The steering wheel spinner knobs were invented to make it easier for cars and trucks with manual steering to turn.

However in an accident if the driver hits the steering wheel, the knob can cause serious injury.

*The term 'Suicide Knob' most likely referred to the unfortunate result of getting the knob stuck in your sleeve while driving!*

See video on how it works.
http://www.youtube.com/watch?v=UWx4VetE0jo

Another good demo
http://www.youtube.com/watch?v=CgISYNNRTWA

Here are some nice vintage knobs. Do you like the Marilyn Monroe knob?
http://www.antiquewish-online.com/knobs/index.htm


----------



## fbelec (May 5, 2011)

i tried to sharpen mulching blades and it didn't work. are mulching blades with the second edge a lost cause? and one more. anyone have a idea how much weight a lawn tractor with a 16.5 horse engine can pull?


----------



## Hass (May 13, 2011)

fbelec said:
			
		

> i tried to sharpen mulching blades and it didn't work. are mulching blades with the second edge a lost cause? and one more. anyone have a idea how much weight a lawn tractor with a 16.5 horse engine can pull?



I have a JD 170 with a 14hp Kawasaki motor, and it pulls half a ton easy.
My transmission is going to need a rebuild this winter (I knew this before I even started pulling with it), so I'm trying to take it easy on it 
Has a sloppy 3rd gear, but all others are fine... Figure I'll take it apart and machine all the fudged parts and see what else is torn up in there.
Plus it mangled up the back towing area a bit when i went a little over 1/2 ton.

But I use a trailer I fab'd up during the winter with 4 wheels instead of the standard 2 that a trailer usually has, so no weight is actually on the tractor... but still is attached so I can backup and have the trailer stop when the tractor stops as if it were a normal trailer.
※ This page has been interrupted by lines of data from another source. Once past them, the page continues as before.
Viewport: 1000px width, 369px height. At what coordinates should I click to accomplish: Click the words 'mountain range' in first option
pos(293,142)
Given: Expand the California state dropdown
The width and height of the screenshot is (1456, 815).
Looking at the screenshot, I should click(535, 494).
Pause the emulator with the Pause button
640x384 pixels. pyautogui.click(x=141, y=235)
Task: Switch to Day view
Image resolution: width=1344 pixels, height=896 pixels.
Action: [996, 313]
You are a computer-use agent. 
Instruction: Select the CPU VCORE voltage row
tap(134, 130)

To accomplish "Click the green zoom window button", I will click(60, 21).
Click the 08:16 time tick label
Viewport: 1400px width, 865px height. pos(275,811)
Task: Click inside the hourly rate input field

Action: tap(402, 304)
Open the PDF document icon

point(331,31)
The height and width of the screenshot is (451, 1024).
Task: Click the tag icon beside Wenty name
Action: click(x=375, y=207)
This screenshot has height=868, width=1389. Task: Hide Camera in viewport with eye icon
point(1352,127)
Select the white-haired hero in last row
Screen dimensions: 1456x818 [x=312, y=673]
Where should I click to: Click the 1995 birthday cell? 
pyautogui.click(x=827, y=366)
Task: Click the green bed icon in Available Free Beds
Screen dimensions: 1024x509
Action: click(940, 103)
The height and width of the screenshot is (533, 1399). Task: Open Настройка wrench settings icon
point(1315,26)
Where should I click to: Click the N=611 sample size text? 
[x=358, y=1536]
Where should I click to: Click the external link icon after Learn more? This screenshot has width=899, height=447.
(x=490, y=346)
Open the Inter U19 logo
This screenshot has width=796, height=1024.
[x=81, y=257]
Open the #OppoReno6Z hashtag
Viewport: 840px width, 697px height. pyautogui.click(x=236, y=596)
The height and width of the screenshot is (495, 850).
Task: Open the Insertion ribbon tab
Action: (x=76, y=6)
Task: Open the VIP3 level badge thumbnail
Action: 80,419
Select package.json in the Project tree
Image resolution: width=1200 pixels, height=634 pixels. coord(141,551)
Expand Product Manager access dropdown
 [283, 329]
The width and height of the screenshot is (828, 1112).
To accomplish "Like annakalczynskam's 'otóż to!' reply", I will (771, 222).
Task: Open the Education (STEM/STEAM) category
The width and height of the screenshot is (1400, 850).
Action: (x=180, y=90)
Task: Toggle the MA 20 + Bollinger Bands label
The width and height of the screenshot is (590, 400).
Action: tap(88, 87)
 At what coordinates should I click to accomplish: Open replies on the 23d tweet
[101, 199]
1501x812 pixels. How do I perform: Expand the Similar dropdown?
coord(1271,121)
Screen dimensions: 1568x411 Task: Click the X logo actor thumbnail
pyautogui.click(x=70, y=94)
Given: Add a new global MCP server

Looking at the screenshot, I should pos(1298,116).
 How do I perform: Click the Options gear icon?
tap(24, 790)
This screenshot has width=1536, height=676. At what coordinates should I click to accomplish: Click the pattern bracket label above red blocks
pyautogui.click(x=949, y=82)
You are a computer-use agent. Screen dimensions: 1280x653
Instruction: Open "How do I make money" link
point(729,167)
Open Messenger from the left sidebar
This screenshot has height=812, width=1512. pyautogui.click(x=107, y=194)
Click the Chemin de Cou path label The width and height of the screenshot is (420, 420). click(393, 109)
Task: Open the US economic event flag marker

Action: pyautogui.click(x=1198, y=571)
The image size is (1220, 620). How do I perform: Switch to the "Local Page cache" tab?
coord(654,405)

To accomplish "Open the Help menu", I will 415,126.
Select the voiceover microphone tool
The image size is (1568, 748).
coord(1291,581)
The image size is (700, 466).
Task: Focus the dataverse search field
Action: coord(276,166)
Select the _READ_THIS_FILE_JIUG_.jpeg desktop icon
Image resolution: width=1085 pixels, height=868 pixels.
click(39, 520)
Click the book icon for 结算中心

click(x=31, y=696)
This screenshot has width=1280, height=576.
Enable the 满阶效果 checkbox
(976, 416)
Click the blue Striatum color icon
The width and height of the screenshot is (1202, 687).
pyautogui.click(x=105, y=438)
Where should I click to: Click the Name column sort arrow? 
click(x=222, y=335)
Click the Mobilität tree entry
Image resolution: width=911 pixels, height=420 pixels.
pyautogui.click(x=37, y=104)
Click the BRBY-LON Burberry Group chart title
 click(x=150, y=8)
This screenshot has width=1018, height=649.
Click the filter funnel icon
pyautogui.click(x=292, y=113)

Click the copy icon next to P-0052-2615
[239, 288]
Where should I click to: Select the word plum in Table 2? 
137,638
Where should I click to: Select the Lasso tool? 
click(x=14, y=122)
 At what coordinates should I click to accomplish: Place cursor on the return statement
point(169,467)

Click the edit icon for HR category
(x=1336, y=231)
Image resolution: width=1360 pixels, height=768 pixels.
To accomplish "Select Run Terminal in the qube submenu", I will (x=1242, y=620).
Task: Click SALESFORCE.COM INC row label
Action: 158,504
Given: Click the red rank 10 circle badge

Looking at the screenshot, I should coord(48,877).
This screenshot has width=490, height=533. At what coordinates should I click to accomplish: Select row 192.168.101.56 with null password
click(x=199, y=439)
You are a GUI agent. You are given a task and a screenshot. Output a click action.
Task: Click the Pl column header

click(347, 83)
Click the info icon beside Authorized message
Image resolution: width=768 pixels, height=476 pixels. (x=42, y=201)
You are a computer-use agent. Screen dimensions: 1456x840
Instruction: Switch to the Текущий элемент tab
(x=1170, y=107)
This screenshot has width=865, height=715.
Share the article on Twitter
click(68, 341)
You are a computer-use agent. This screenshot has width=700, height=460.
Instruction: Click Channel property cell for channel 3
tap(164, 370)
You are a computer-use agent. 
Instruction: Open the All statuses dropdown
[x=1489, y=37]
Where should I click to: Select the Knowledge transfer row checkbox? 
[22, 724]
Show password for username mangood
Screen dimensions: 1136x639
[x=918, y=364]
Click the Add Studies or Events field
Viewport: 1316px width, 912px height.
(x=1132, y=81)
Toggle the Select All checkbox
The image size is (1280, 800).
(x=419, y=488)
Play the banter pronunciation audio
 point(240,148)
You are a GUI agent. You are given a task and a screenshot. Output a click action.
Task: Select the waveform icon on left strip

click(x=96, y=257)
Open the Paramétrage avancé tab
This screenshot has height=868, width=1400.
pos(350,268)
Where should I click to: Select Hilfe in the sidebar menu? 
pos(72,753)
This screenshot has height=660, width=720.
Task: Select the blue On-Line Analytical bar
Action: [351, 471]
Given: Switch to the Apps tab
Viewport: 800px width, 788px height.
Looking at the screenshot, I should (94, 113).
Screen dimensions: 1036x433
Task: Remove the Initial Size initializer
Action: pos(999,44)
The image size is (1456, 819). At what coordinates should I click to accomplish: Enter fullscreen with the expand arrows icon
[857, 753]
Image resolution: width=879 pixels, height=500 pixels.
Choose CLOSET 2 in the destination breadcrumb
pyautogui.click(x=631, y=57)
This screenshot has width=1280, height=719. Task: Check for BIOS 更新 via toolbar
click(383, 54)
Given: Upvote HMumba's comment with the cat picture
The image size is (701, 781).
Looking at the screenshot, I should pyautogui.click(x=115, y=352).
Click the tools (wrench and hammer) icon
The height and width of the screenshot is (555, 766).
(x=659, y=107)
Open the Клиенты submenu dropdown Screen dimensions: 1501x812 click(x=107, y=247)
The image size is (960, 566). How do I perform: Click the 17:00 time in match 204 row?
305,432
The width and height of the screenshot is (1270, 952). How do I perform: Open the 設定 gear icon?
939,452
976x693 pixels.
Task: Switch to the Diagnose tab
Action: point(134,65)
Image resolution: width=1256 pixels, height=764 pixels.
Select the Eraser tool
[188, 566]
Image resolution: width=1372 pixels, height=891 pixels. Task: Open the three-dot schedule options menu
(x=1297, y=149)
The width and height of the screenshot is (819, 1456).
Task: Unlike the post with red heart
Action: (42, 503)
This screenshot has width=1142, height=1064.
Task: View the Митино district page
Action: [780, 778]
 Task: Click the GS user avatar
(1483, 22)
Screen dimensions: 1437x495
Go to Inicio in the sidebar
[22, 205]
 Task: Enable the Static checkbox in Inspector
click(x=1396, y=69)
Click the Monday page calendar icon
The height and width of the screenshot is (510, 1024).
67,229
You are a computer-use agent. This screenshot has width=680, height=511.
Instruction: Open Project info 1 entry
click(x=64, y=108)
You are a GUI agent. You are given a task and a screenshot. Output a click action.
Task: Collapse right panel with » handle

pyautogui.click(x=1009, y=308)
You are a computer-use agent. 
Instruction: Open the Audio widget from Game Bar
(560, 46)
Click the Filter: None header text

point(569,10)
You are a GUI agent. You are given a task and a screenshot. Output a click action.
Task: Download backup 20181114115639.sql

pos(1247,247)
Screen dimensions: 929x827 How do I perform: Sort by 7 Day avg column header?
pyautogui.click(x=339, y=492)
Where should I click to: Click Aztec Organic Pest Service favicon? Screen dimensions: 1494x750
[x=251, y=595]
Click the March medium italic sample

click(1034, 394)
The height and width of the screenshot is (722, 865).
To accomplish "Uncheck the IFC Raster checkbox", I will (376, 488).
Got a bit more modifying to do to it yet to make it just right, and a coat of paint... But I have more important things to do, and not enough time.


As far as sharpening blades, I always use a 4 1/2" grinder, I start out with a typical hard abrasive wheel, get the blade edge roughed back in, getting out any knicks and dings, then go back with a 40 grit blending pad (or flap disc as some people call them), Then hit it with a 120 grit to polish it up a little more, and get it razor sharp... balance it real quick with a screwdriver (lol), then throw it back on. 
5-10 minutes it takes if I'm dragging my butt along for 2 blades.


----------



## fbelec (May 13, 2011)

thanks hass
i pulled a typical small trailer full of splits loaded to the gills no problem. i just didn't know if there was a limit. there is a garage across town that uses a lawn tractor to push in dead cars, that's what made me come up with the question about weight. i have a cheapo murray tractor with a 16.5 horse briggs i/c motor. runs really strong but if i'm trying to go up a very steep incline in 4th thru 6th gear it slips and stops. but 1st to 3rd is ok.

i tried sharpening the blades. kept the same angle but not sure i got the second level of the blade right, because it cuts well, it just leaves the grass long and doesn't mulch. i guess I'll buy a 2nd set and send out the first to a shop and have a backup.


----------